As carbon dioxide levels rise, India faces big crop nutrition deficiency: study

The Indian Express
 August 29, 2018

India could be the country worst hit by the falling crop quality the world over due to rising carbon dioxide levels, according to a study led by the Harvard T H Chan School of Public Health.

The study estimates that 50 million more people in India — the largest number anywhere in the world — could face zinc, iron and protein deficiency due to dipping crop quality.

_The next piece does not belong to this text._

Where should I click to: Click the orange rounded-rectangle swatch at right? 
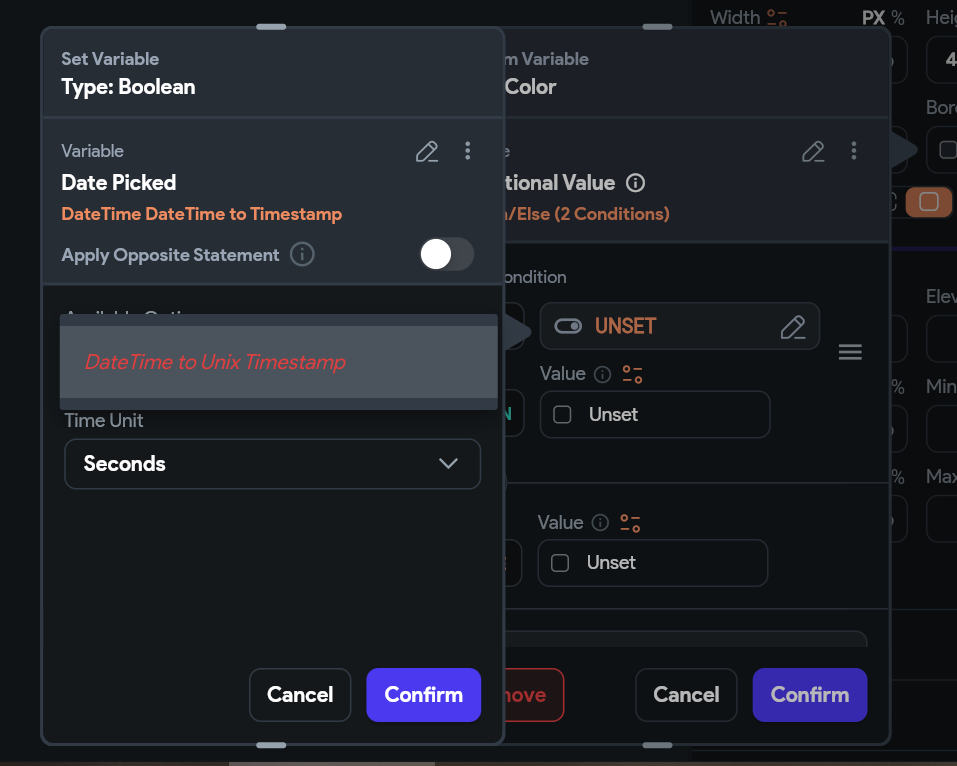coord(928,202)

“The combined geographic impact across the three nutrients is concentrated in some of the poorest regions globally: India, other parts of South Asia, Sub-Saharan Africa, North Africa and the Middle East, and Southeast Asia. India alone is the largest contributor to all 3 nutritional vulnerabilities: 50 million additional people to the newly zinc-deficient population, 38 million newly protein deficient, and 502 million women of childbearing age and children under 5 who are vulnerable to disease resulting from increasing iron deficiency,” says the study, published in ‘Nature Climate Change’.

These worst-hit regions share a high reliance on elevated CO2-affected grains (for example, wheat and rice) and legumes for their supplies of major micronutrients, as well as a low intake of animal-sourced foods, the study points out.

It states: “India has shown inconsistent gains in addressing undernutrition and nutritional deficiencies. Despite significant progress in reducing the rate of underweight children since 1990, Indian children still have the fourth worst global weight-for-age scores (the standard measure for underweight), and nearly 35% of Indian children continue to meet the criteria for being underweight, far above the developing country average of 20%.”

According to National Family Health Survey-4, 38.4 per cent Indian children are stunted (low height for age), 21 per cent are wasted (low weight for height), 7.5 percent are severely wasted, and 35.7 per cent underweight.

“Our research makes it clear that decisions we are making every day — how we heat our homes, what we eat, how we move around, what we choose to purchase — are making our food less nutritious and imperiling the health of other populations and future generations,” said Sam Myers, lead author of the study and principal research scientist at Harvard Chan School.

Myers and his team analysed global health burden of CO2-related nutrient shifts in crops in 151 countries.

The study estimated that the world over, 175 million people could become zinc-deficient and 122 million protein-deficient by 2050 due to rising levels of carbon dioxide from human activity, which is making staple crops such as rice and wheat less nutritious. It also found that more than 1 billion women and children could lose a large amount of their dietary iron intake, putting them at increased risk of anemia and other diseases.

In general, humans tend to get a majority of key nutrients from plants: 63 per cent of dietary protein comes from vegetable sources, as well as 81 per cent of iron and 68 per cent zinc. It has been shown that higher atmospheric levels of CO2 result in less nutritious crop yields, with concentrations of protein, iron, and zinc being 3 per cent to 17 per cent lower when crops are grown in environments where CO2 concentrations are 550 parts per million (ppm), compared with crops grown under current atmospheric conditions, in which CO2 levels are just above 400 ppm.